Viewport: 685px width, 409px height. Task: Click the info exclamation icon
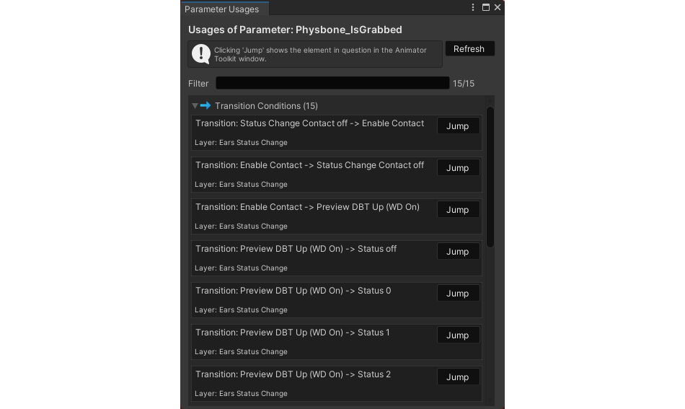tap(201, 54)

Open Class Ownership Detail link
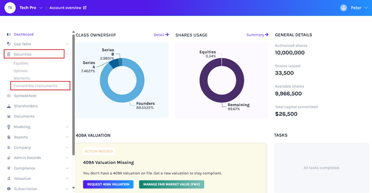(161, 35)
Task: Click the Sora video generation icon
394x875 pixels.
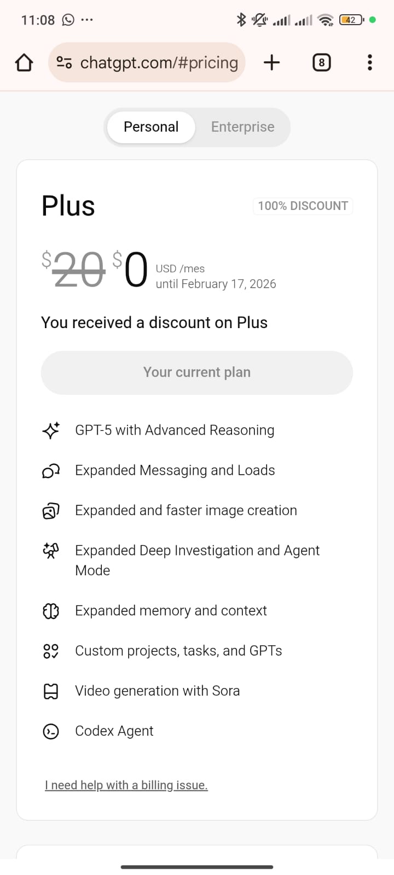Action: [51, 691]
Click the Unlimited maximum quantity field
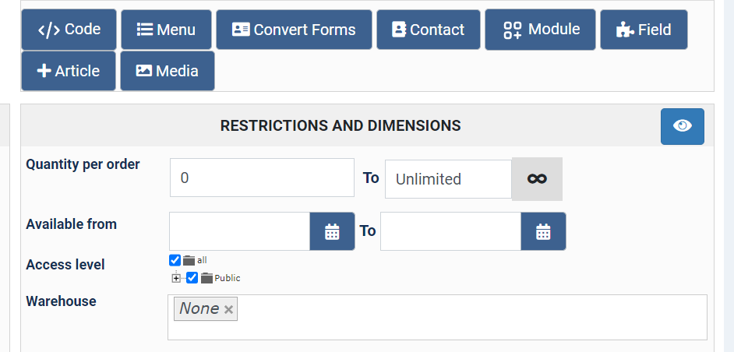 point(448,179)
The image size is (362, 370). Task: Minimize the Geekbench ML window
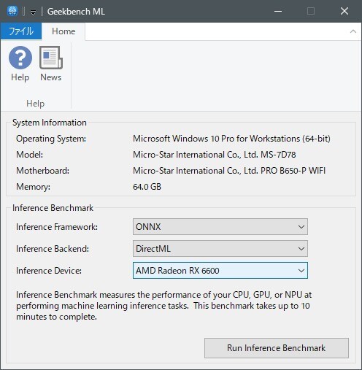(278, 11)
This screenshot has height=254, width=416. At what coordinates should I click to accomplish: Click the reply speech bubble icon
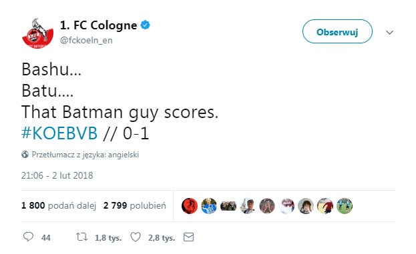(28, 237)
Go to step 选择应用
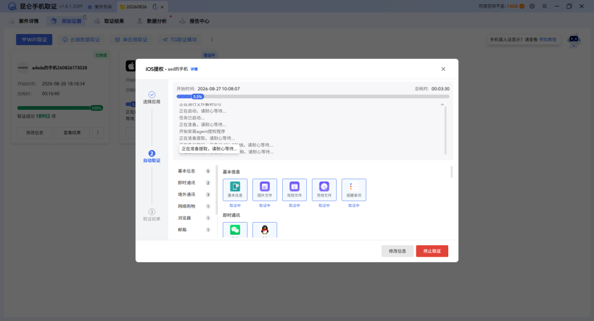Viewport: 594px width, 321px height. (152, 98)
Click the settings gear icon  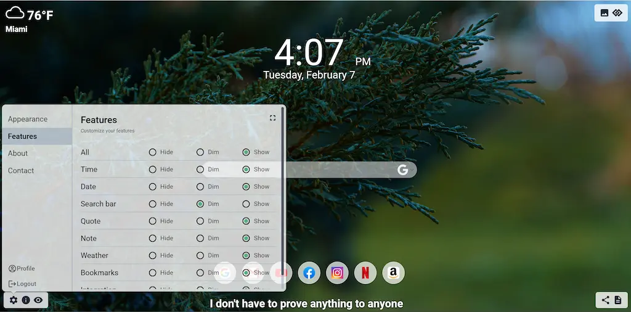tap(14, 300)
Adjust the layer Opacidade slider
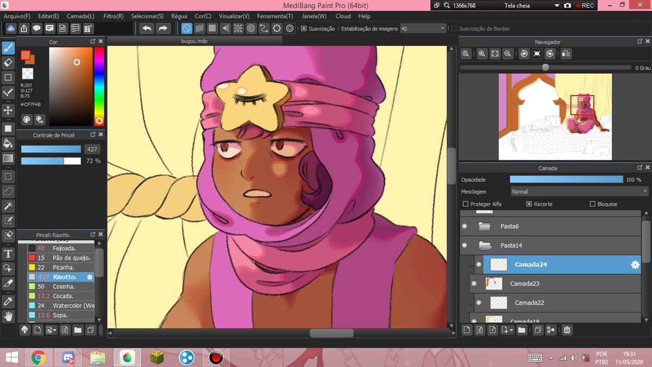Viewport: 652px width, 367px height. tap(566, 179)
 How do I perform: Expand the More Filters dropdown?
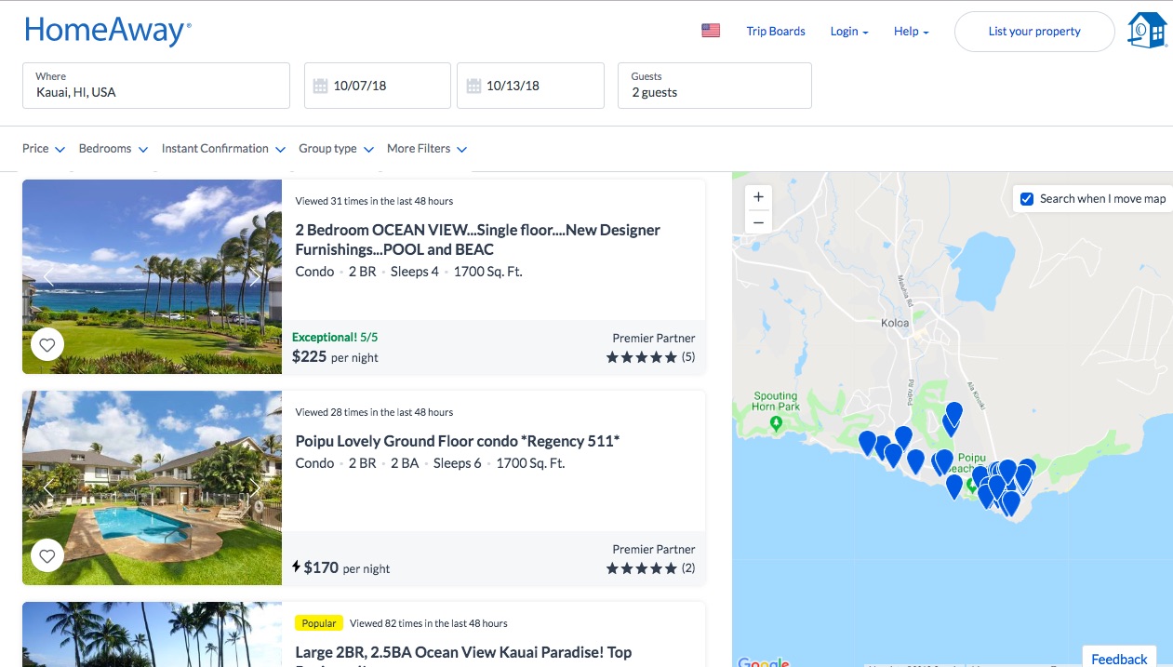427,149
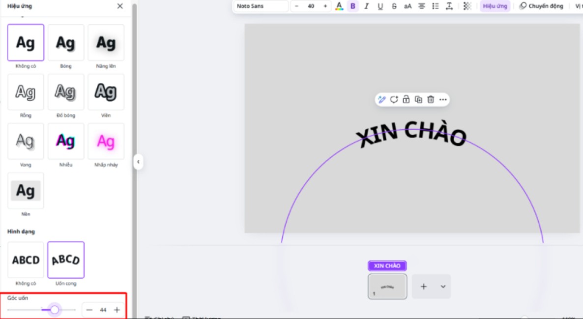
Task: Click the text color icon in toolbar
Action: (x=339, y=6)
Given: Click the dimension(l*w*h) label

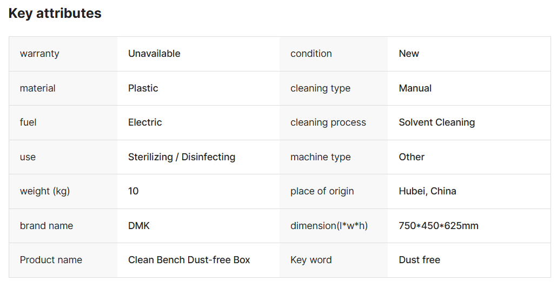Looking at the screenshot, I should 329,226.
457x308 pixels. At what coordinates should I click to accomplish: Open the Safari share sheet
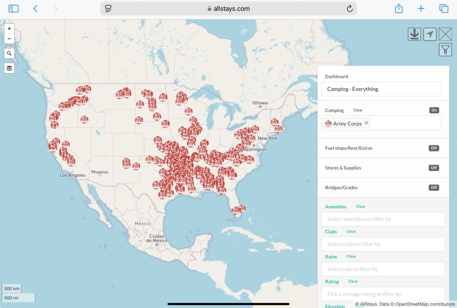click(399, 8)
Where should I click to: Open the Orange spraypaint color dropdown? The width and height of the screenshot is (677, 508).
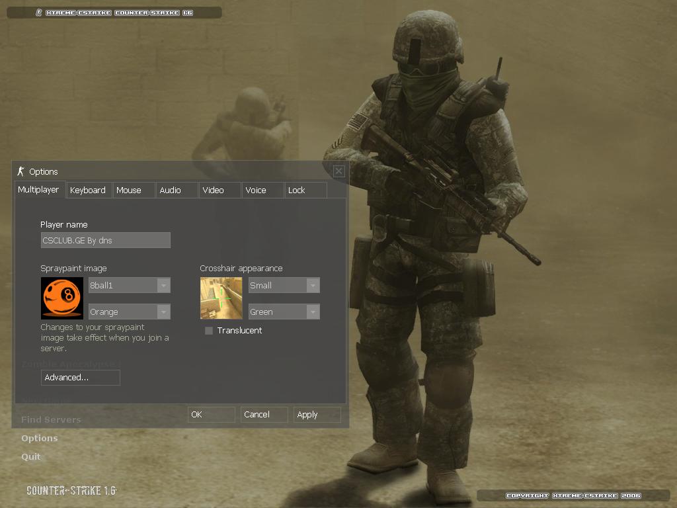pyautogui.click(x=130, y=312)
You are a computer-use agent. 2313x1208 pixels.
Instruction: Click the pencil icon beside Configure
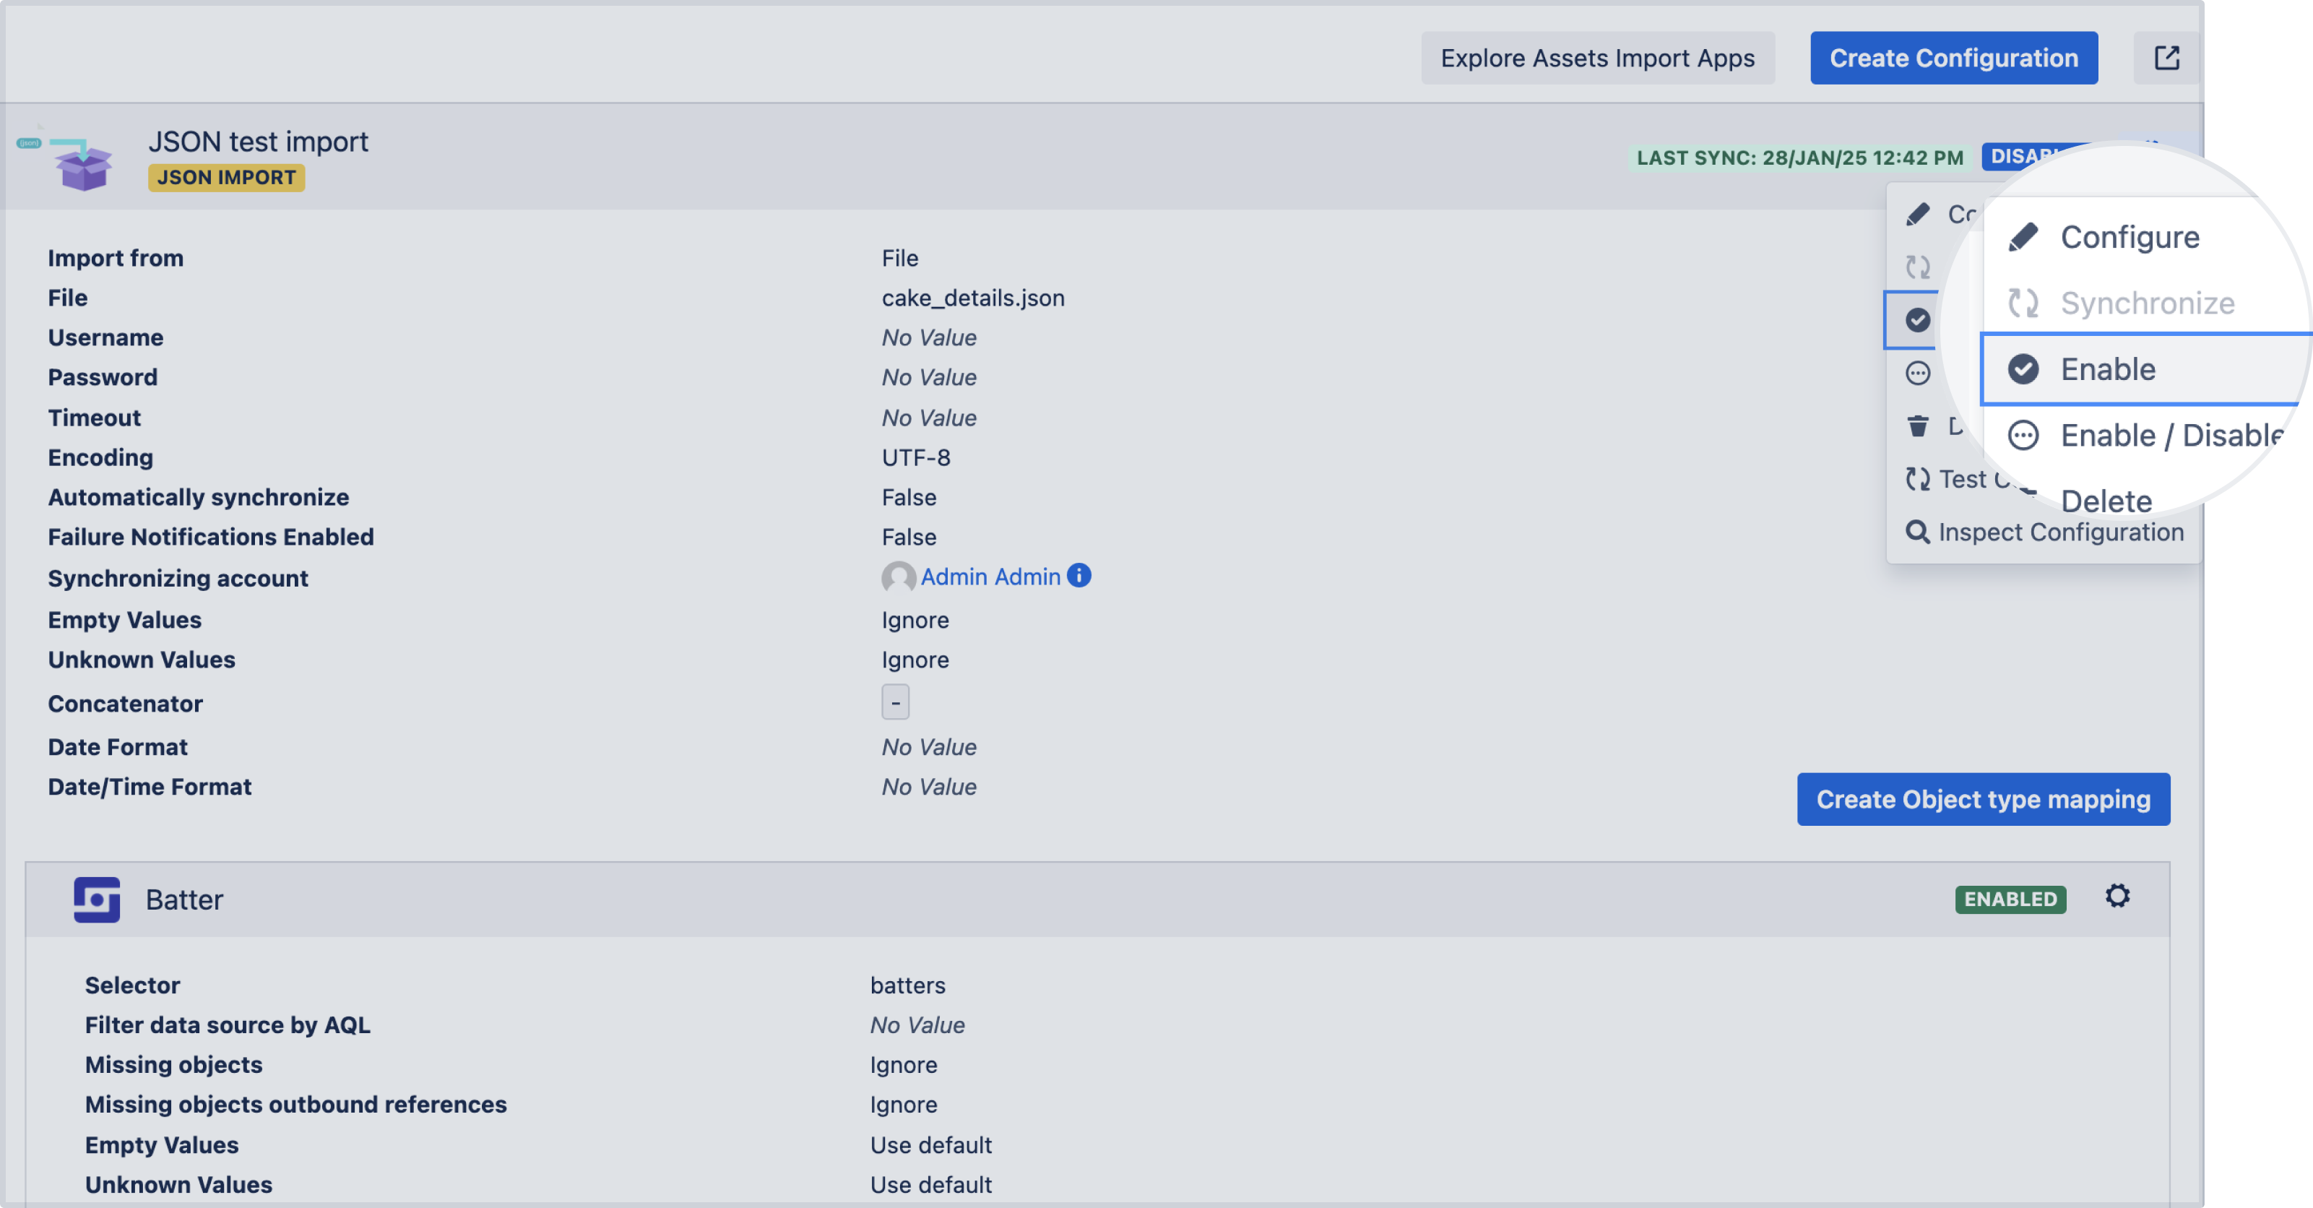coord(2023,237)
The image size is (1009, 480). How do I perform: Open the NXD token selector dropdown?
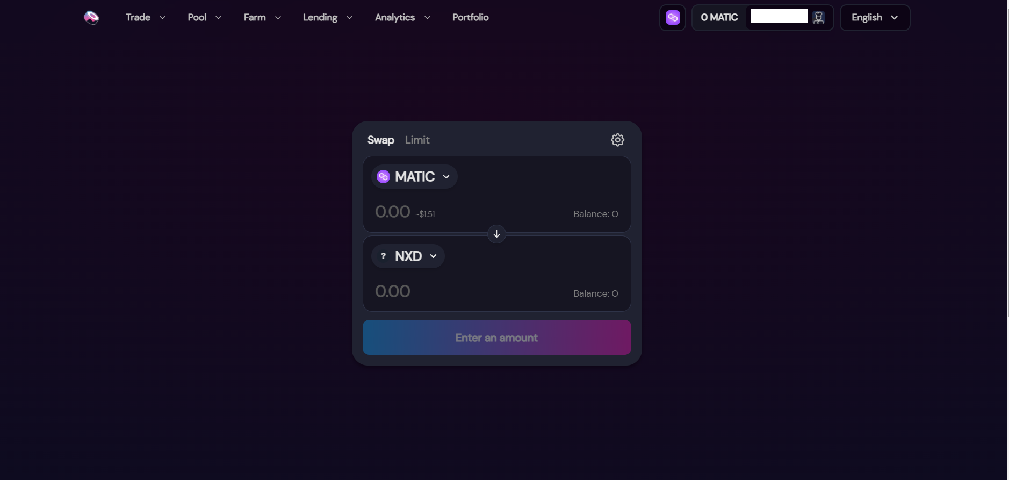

■ THE PROBLEM ■
Could you give again precisely the lines from the one containing "You are a computer-use" through the final line of the material above, both included, and no others, dropping the pictures?

■ RESPONSE TO THIS EXERCISE ■
You are a computer-use agent. 2313x1208 pixels.
Instruction: Click the pencil icon beside Configure
coord(2023,237)
The image size is (1009, 480). How do I perform: Open the NXD token selector dropdown?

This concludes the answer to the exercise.